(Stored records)
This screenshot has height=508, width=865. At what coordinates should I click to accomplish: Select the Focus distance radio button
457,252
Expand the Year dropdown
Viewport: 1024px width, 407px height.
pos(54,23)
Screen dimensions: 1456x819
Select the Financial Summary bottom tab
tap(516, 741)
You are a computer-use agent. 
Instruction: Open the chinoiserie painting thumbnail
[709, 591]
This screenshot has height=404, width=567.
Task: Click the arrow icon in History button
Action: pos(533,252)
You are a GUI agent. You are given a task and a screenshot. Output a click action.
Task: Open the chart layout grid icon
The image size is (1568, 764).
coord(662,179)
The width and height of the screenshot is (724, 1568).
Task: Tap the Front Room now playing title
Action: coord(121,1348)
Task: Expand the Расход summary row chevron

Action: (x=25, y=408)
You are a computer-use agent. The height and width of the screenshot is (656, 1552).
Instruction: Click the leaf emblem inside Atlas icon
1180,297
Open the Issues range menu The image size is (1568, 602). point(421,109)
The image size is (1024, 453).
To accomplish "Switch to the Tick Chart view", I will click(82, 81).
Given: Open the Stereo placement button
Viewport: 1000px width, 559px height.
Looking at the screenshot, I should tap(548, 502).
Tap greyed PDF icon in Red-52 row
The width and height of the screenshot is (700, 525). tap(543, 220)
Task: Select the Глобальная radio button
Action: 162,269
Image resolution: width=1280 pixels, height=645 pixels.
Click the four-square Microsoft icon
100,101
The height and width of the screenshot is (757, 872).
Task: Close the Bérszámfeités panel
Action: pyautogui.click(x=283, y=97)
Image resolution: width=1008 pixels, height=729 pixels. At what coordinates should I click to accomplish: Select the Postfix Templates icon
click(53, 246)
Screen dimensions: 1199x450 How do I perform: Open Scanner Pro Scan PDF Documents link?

What is needed -> Scan the entries above for the string "computer" and copy each line containing it.

Answer to this exercise ->
You are a computer-use agent. 
You are a computer-use agent. The height and width of the screenshot is (656, 1552).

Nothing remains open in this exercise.